Low-IF Receiver Planning for The DECT System - Semantic Scholar

Low-IF Receiver Planning for The DECT System Vojkan Vidojkovic, Johan van der Tang and Arthur van Roermund Eindhoven University of Technology (TU/e) Department of Electrical Engineering, Mixed-signal Microelectronics (MsM) Group, EH 5.28 P.O. Box 513, 5600 MB Eindhoven, The Netherlands phone: +31 40 247 3393, fax: +31 40 245 5674 email: [email protected] Abstract—In this paper, low-IF receiver planning for Digital European Cordless Telephone (DECT) systems operating around 1.9 GHz is described. A low-IF receiver architecture is chosen, since it allows a high degree of integration. Unlike zero-IF receivers, this architecture does not have a DCoffset or self-reception problem. The main features of the DECT system are presented, including the translation from the DECT system specification to RF circuit specification. Analytical expressions are presented for the noise figure (F) and the third order intercept point (IIP3) of a multi-stage two-path system, which are verified by simulation. These calculations are important for the low-IF receiver planning, since it has an in-phase and a quadrature branch. In order to incorporate the A/D-converter in the receiver planning calculations, a formula is derived which translates the Integral Nonlinearity (INL) of an A/D-converter to the IIP3 definition. In addition, the optimum IF frequency and selectivity distribution is considered, taking the A/D-converter requirements into account. A detailed description of receiver planning is given applied to the DECT system but the approach is suitable for other standards as well. Keywords— Receiver planing, DECT, Low-IF architecture, Noise figure (F), Third order intercept point (IIP3), A/D-converter.

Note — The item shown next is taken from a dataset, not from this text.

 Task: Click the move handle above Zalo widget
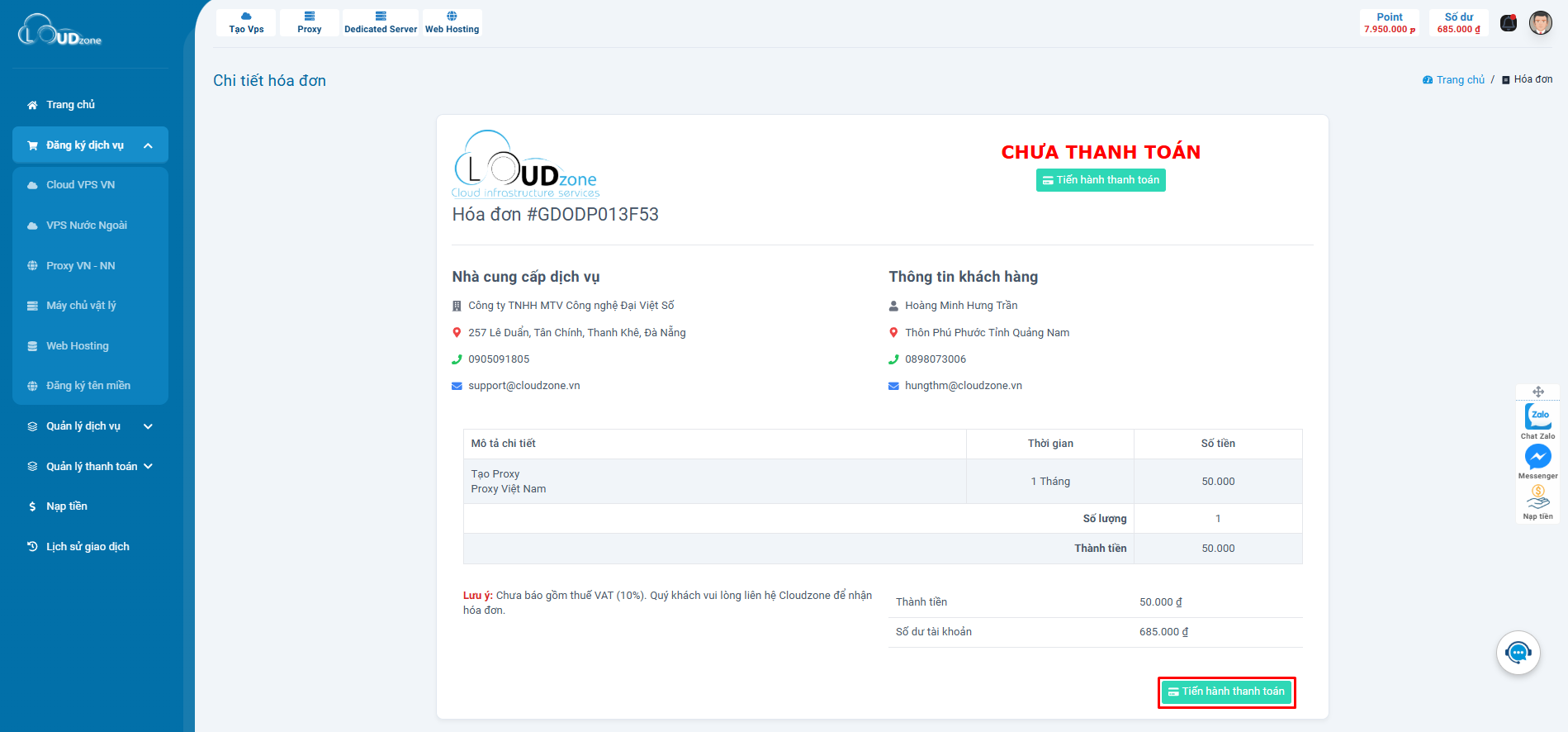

I. I NTRODUCTION The wireless market is changing very rapidly. Pushed by the customer requirements, the system specifications are getting higher and higher. Driven by market requirements to reduce cost, CMOS technologies migrate towards deep sub-micron processes. It is important to see the influence of this technology trend for the receiver design. High level issues like choice of the architecture, choice of the intermediate frequency (IF), selectivity distribution, number of bits and sampling frequency of A/D converter directly influence the receiver performance and have great impact on receiver implementation. The receiver planning flow, proposed in this paper, is represented in the Fig. 1. Such top down design methodology is a structured approach to high performance receiver design, which can satisfy the future system requirements.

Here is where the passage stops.